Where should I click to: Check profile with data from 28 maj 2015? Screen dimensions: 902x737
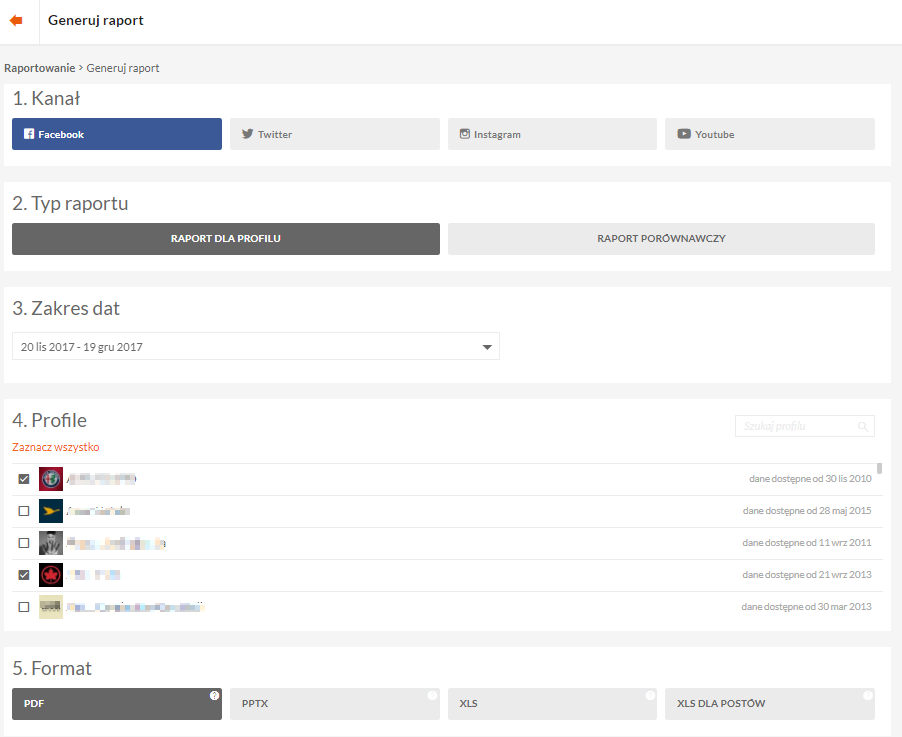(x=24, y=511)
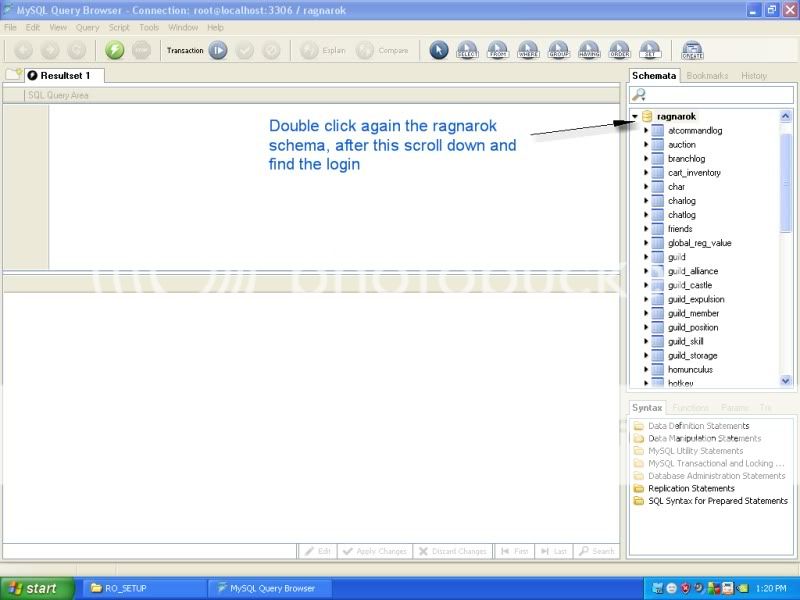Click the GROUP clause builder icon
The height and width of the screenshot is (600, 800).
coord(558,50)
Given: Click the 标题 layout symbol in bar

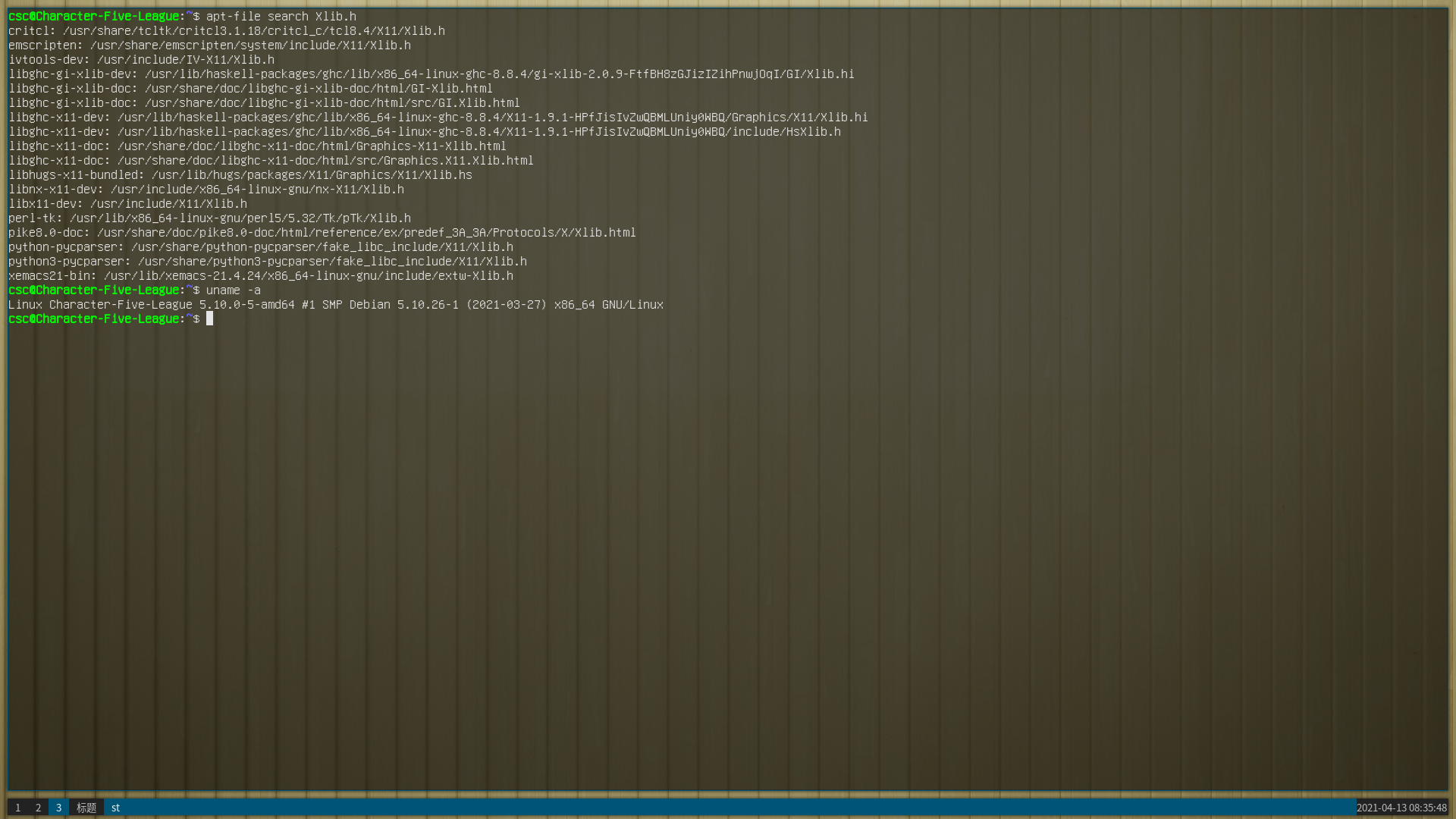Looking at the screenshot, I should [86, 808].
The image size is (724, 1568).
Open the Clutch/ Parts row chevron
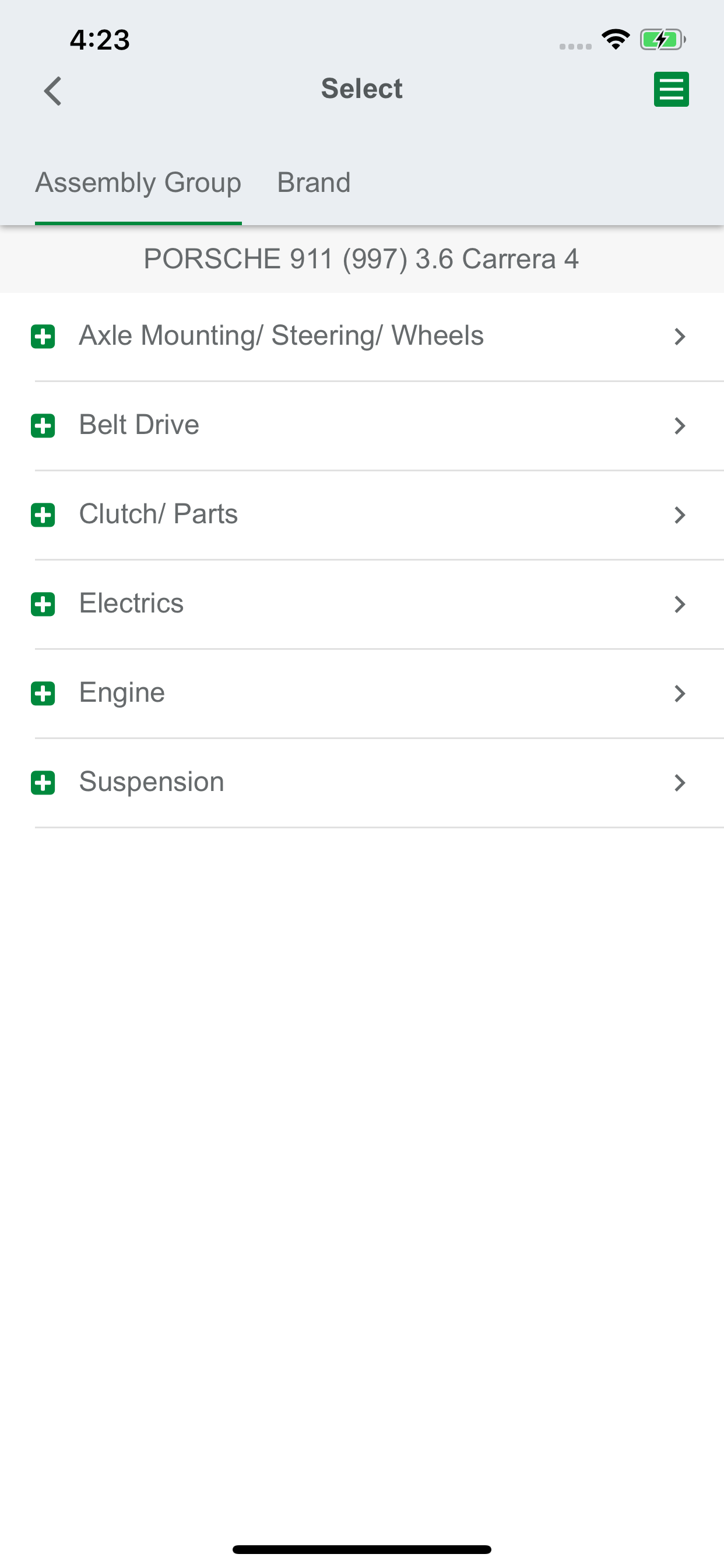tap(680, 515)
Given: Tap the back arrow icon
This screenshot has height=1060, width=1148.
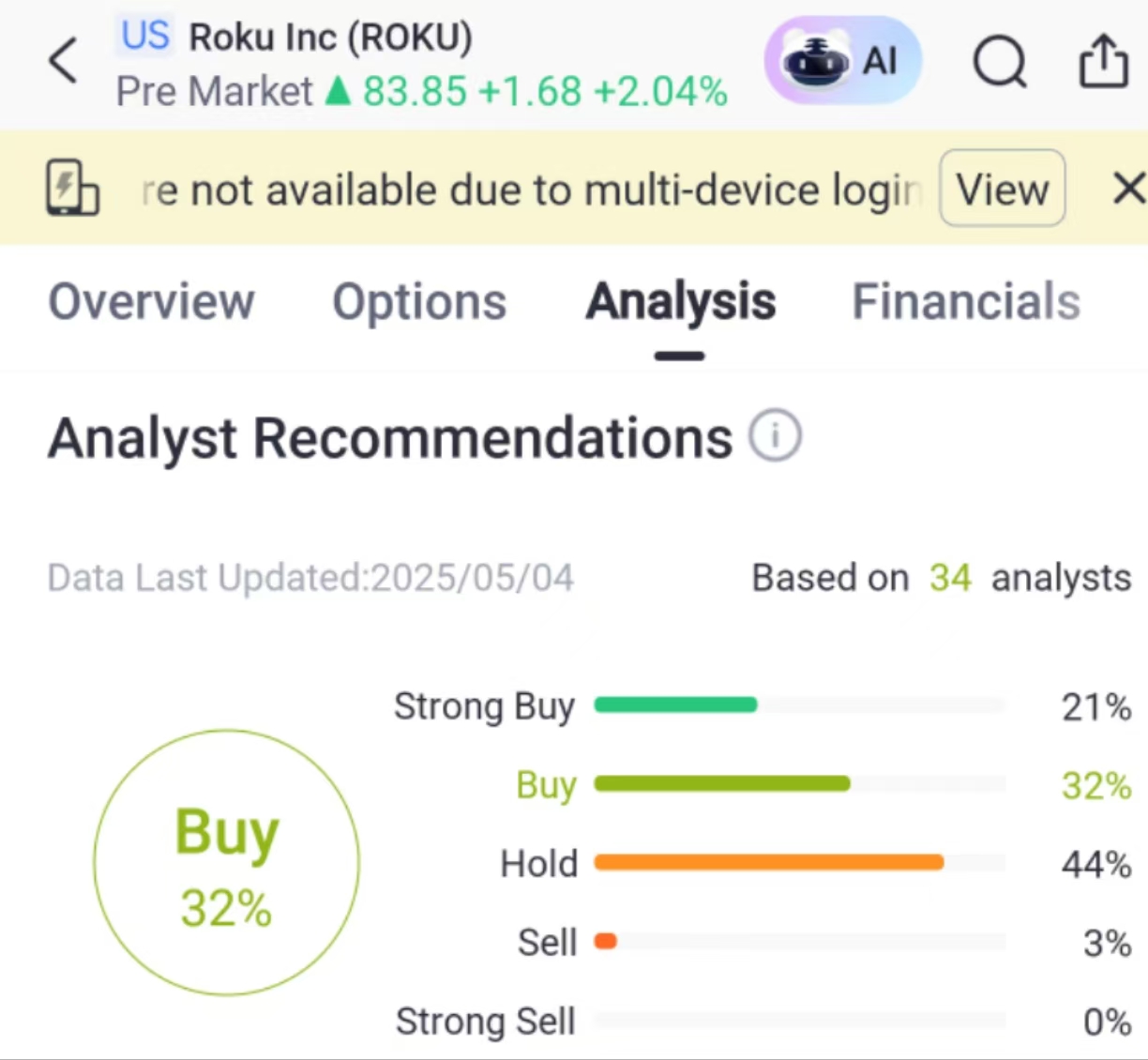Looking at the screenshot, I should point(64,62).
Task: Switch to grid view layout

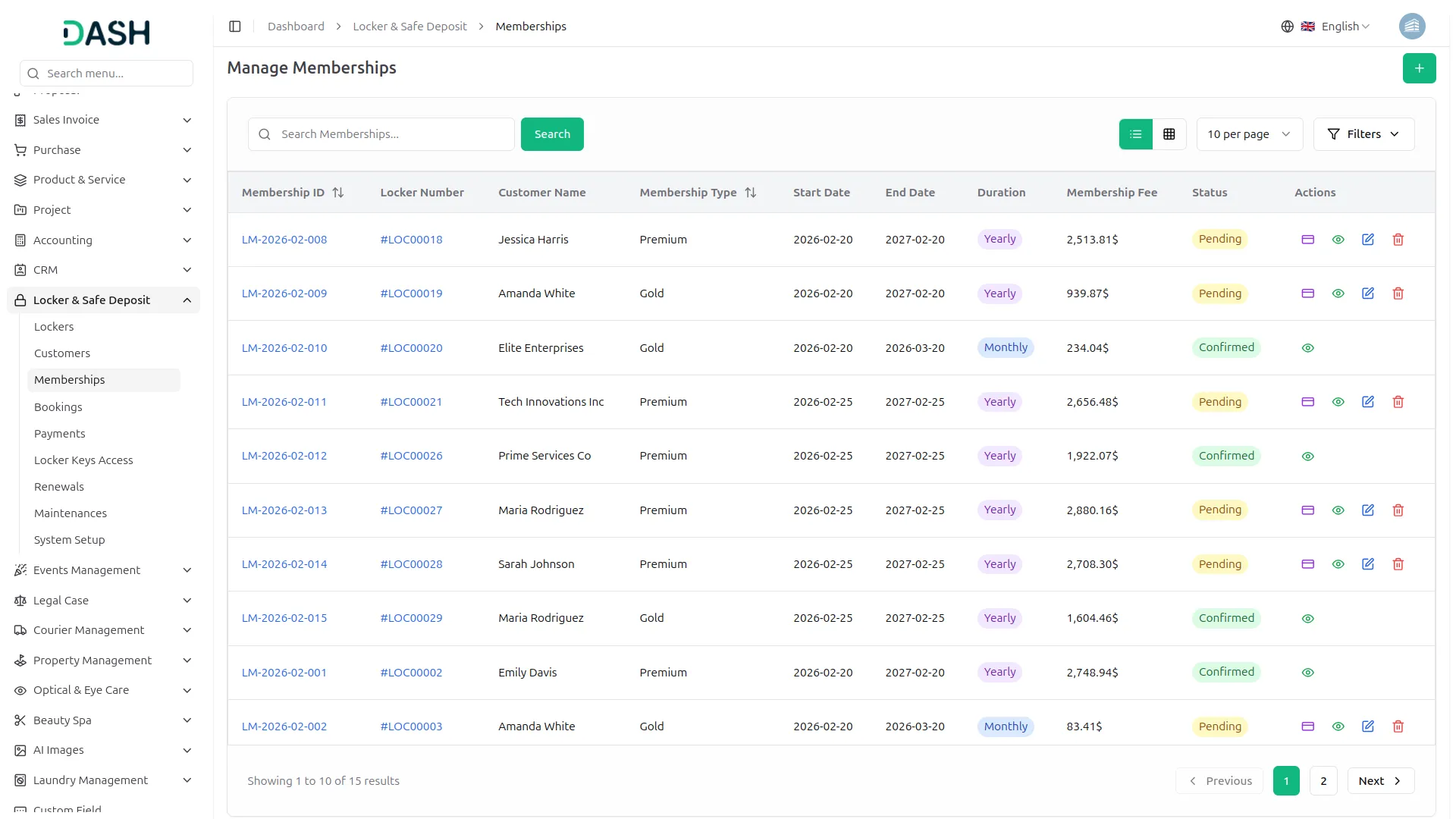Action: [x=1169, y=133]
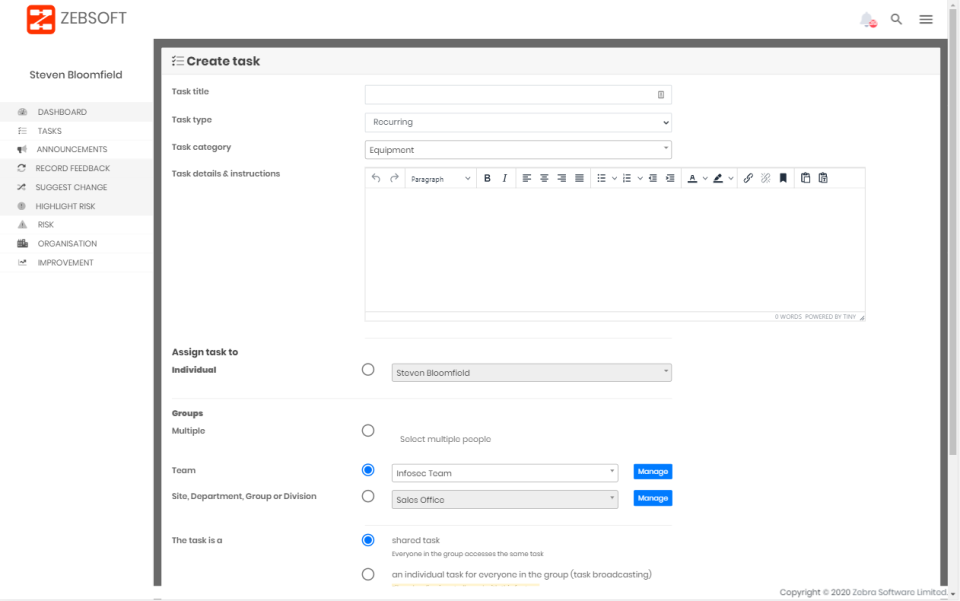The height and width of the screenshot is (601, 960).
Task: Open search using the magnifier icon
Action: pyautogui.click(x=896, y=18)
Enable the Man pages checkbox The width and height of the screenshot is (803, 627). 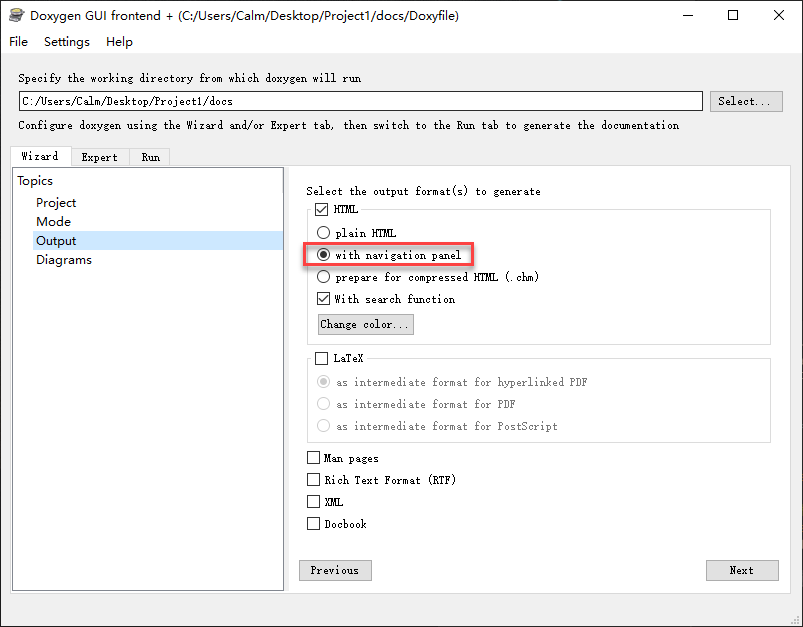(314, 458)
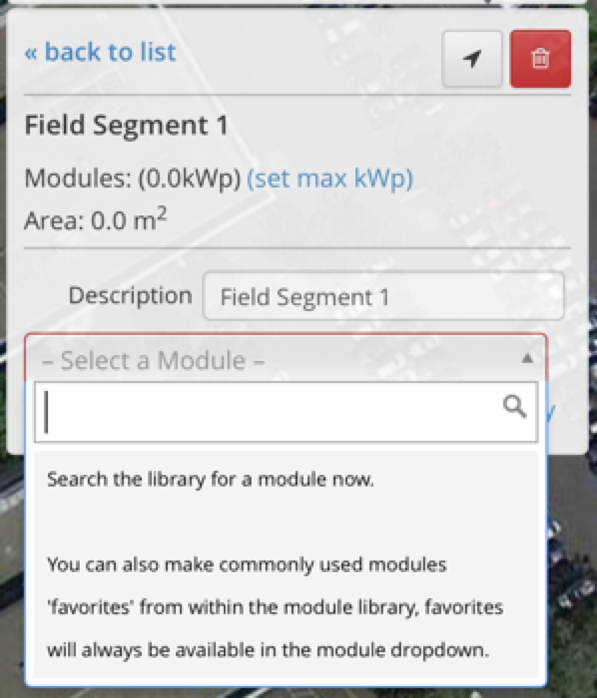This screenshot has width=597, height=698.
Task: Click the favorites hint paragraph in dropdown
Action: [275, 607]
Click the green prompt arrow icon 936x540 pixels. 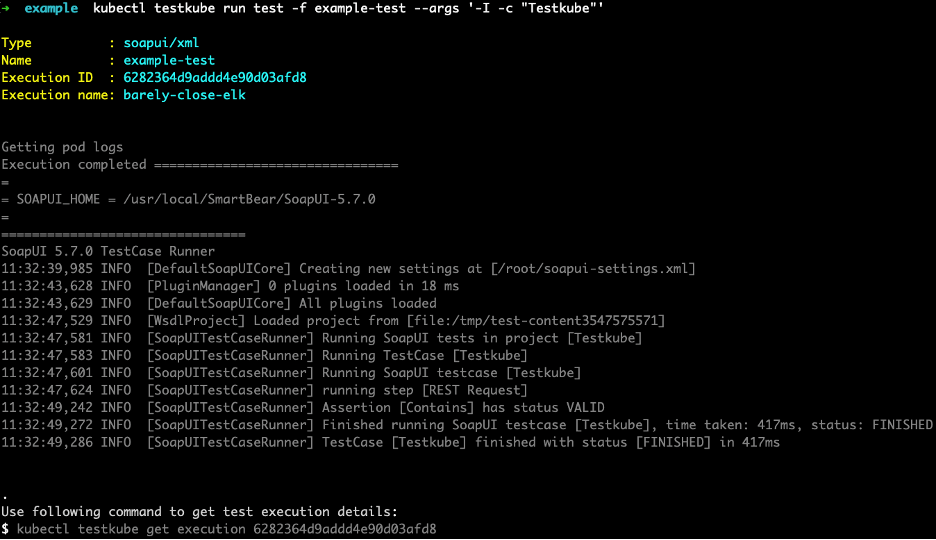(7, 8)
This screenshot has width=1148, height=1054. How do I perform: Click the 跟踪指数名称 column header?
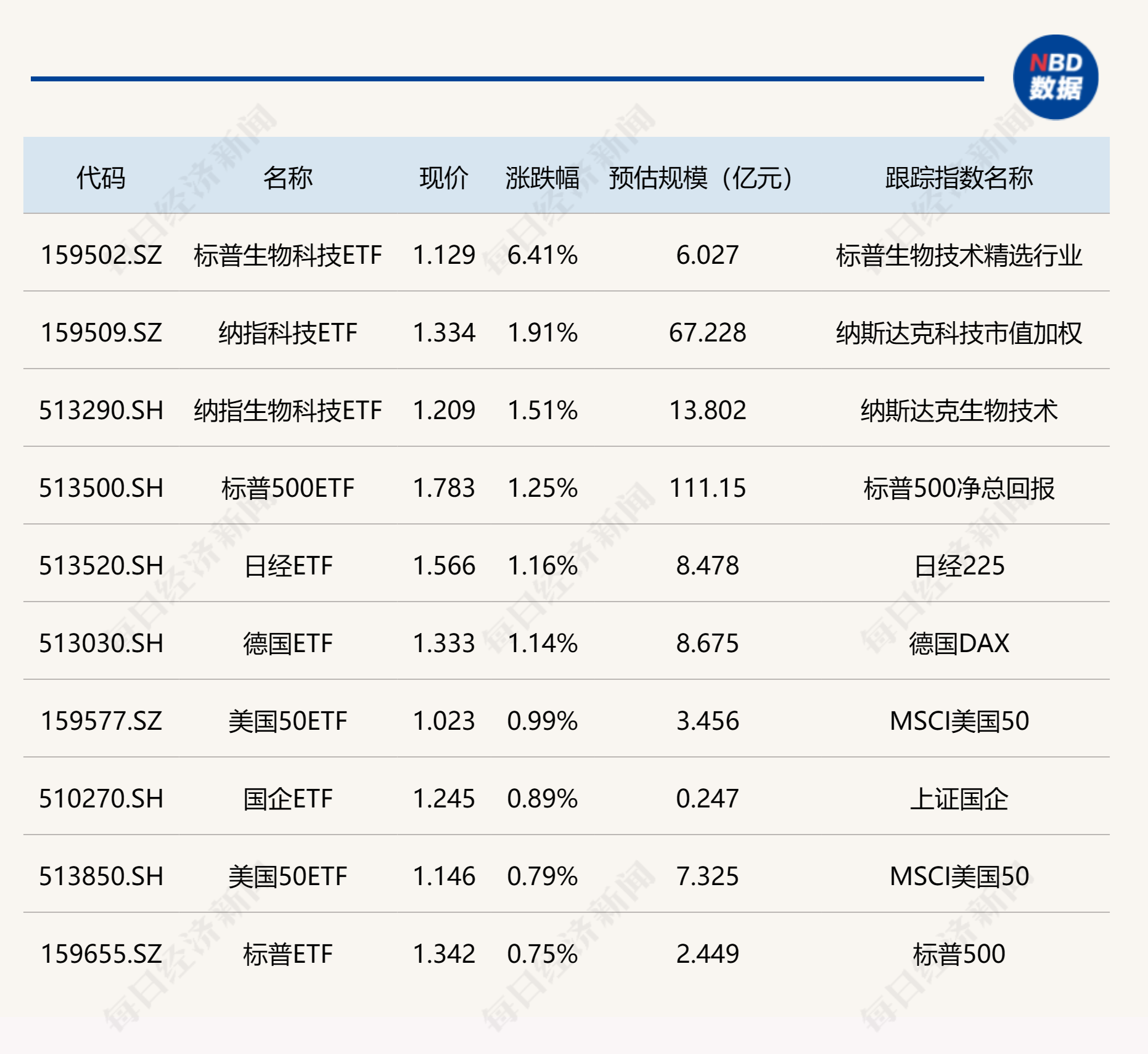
--
• [Task to complete]:
Convert everything from the first line of the rows up to and including the line containing "Looking at the screenshot, I should [86, 808]." into a Markdown table with the columns Number and Content, numbering each line and omitting blank lines. Leave the pictures out of the answer.

• [Output of the exercise]:
| Number | Content |
|---|---|
| 1 | Where should I click to: Check profile with data from 28 maj 2015? Screen dimensions: 902x737 |
| 2 | (x=24, y=511) |
| 3 | Click the GROUP clause builder icon |
| 4 | The height and width of the screenshot is (600, 800). |
| 5 | coord(558,50) |
| 6 | Given: Click the 标题 layout symbol in bar |
| 7 | Looking at the screenshot, I should [86, 808]. |